One of those expelled lingered on campus, perhaps thinking family connections would pull him through the crisis. But in a stern letter to the student’s father, a former U.S. congressman, university officials insisted that his son must go.
The student never got the message. He already had committed suicide in Harvard’s infirmary.
Of course, Harvard is not alone.
What American institution can take unlimited pride in its past? Through World War II, U.S. armed forces were segregated. Our public schools were separate and unequal for even longer. Women were denied the most fundamental of democratic rights, a vote, until 1920.
Reflecting on that kind of checkered history should give the present-day stewards of institutions pause: If our predecessors made such grievous errors, shouldn’t we check our own motives before advocating this or that course of action?
But it is hard to learn from the mistakes of the past when you lock your history away in a secret file and resist your own student reporters’ attempts to bring it to light.
Maybe that is why when professors take out full-page newspaper ads about an issue, they seldom say: As best as we can figure it, this seems the way to go. The clear implication is that academics know for sure what is right.
With the Supreme Court about to consider affirmative action, professors and college presidents argue that there is no other way to ensure minority representation. Yet not so long ago, universities were more concerned with who they wanted to keep off campus. About the time Harvard was dealing with gays in a draconian fashion, Yale’s dean of admissions sadly predicted that the university would become “a different place when and if the proportion of Jews passes an as-yet-unknown limit.”
A Columbia University dean hailed the SAT because “most Jews, especially those of the more objectionable type, have not had the home experiences which enable them to pass these tests.”
It is not hard to see from whence springs the surety of academics. Lecturing to young people who scribble down your every thought is an exercise in self-hypnosis. I know from personal experience. For 20 years, I taught undergraduates about Caesar’s fatal mistakes and Galileo’s brilliant insights. After a while, you’re captured by a kind of emotional syllogism: If I know all that, certainly I have important things to say about contemporary problems.

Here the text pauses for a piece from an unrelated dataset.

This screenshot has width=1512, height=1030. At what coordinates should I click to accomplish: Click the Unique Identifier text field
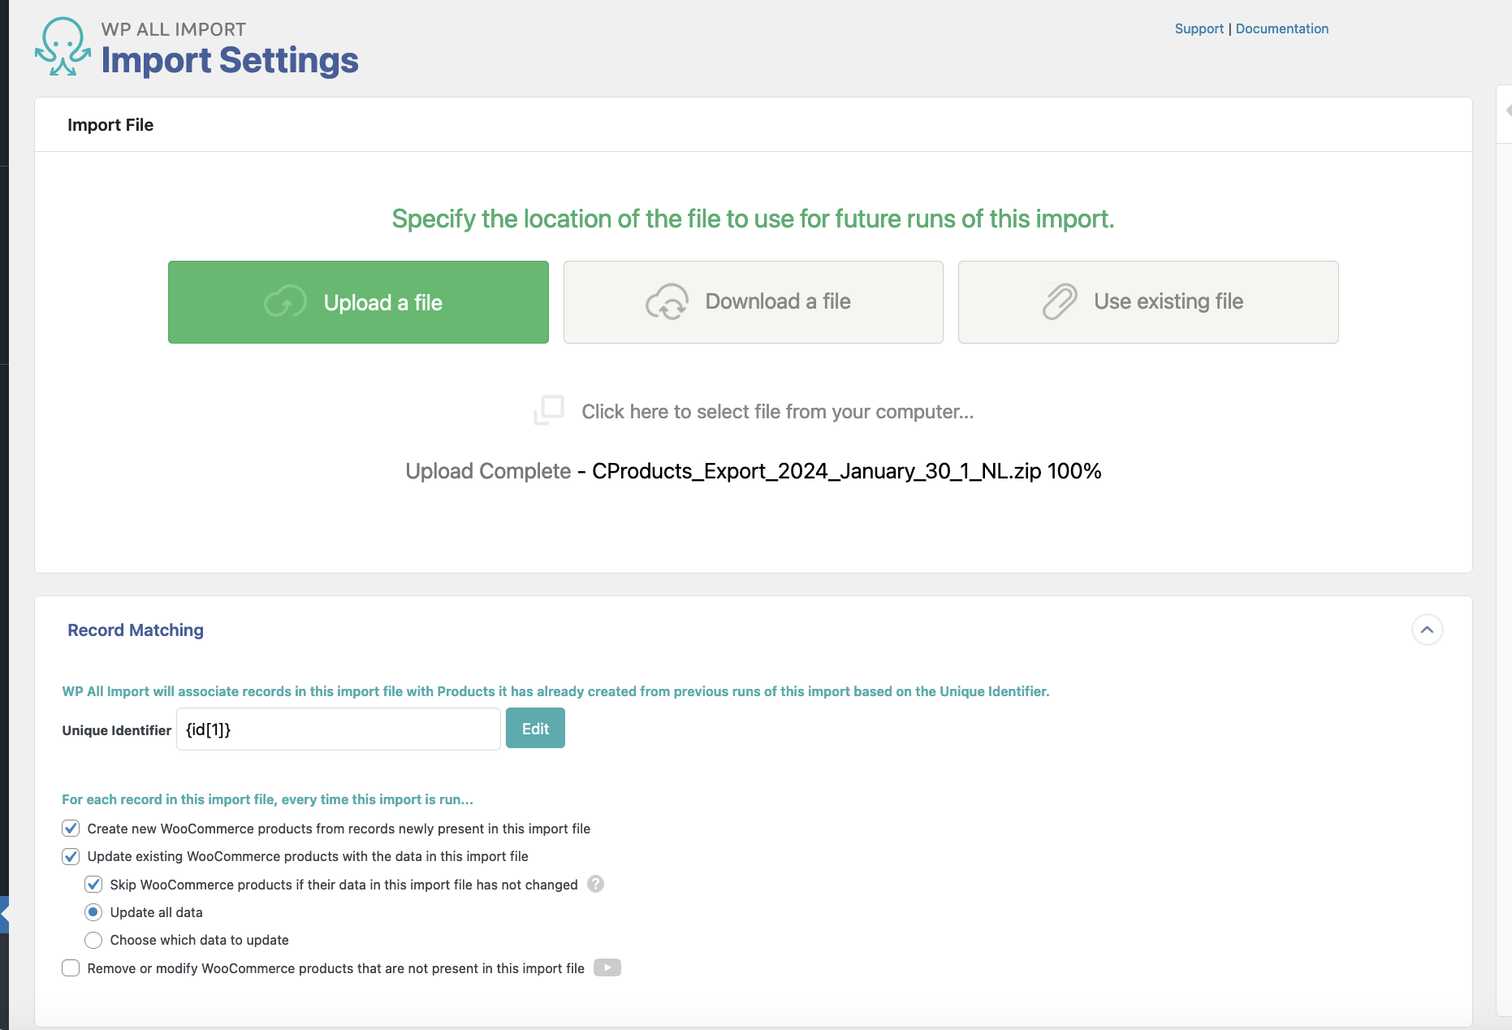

Susan Sontag fell into that kind of self-imposed metal trap shortly after Sept. 11. The literary critic and novelist said “this was not a `cowardly’ attack on `civilization’ or `liberty’ or `humanity’ but an attack on the world’s self-proclaimed superpower, undertaken as a consequence of specific American alliances and actions.”

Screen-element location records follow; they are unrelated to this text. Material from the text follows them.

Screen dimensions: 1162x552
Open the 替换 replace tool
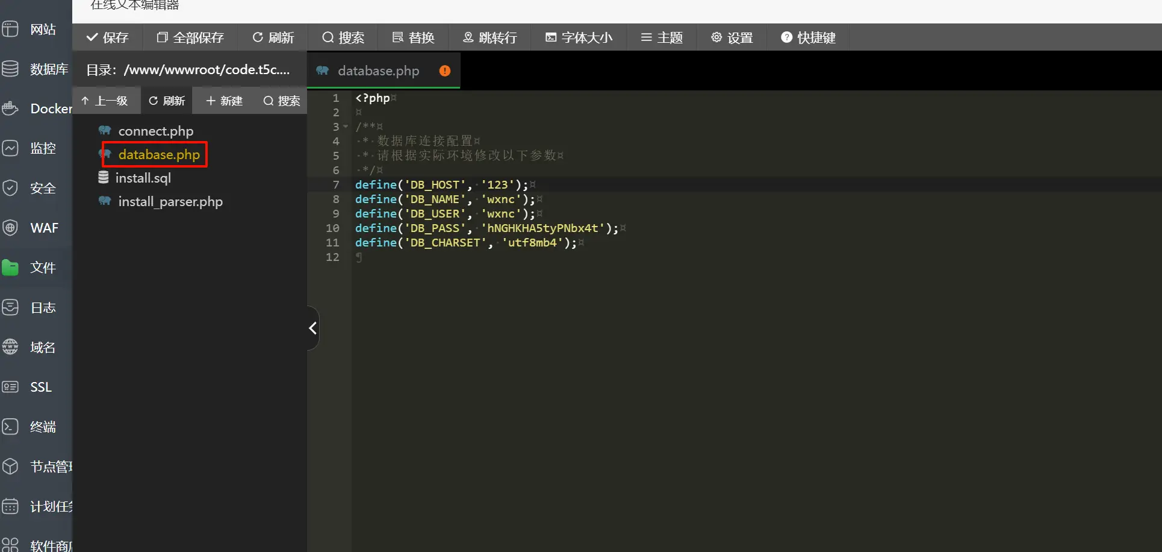pos(413,37)
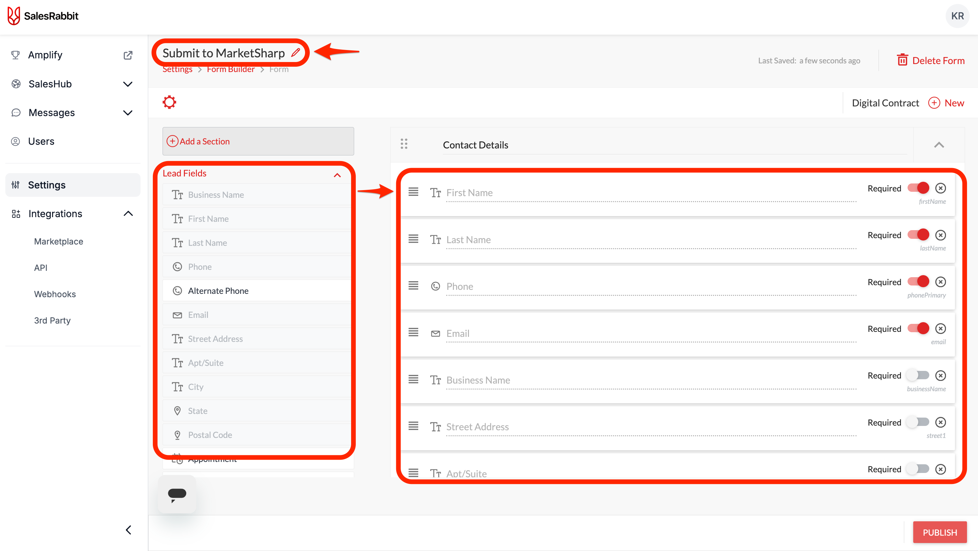This screenshot has height=551, width=978.
Task: Click drag handle of Contact Details section
Action: (404, 144)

No group yet had taken responsibility for the attack–let alone said why it was done. So how could she possibly have known what she claimed to, except by tacitly assuming she has superhuman mental powers?
In recent decades, too many academics have asked us to grant them that assumption. Proponents of deconstruction, a fashionable campus philosophy, don’t so much study literature as pick at it. Novels and plays are read not for their poetry but as examples of a litany of society’s shortcomings.
Woe to those who object, saying that’s not how they recall literature from their campus days. A feature of the Chronicle of Higher Education, the ivory tower’s trade paper, is some professor’s essay decrying the fact that laypeople just don’t get it. Without a PhD, it says, they shouldn’t presume to understand the life of the mind.
The pity is that we need the insights of academics. Given the magnitude of society’s problems, we need all the help and advice we can get from the ivory tower. But non-academics are more likely to accept aid if they don’t feel they are being preached to by those who consider themselves infallible.
The terrible story of Harvard’s anti-gay crusade suggests that professors, just like everyone else, need to examine what demons haunt their past. Twenty-five centuries ago the Delphic Oracle recognized the prerequisite to prescribing for others.
“Gnothi sauton,” it cautioned the ancient Greeks. “Know thyself.”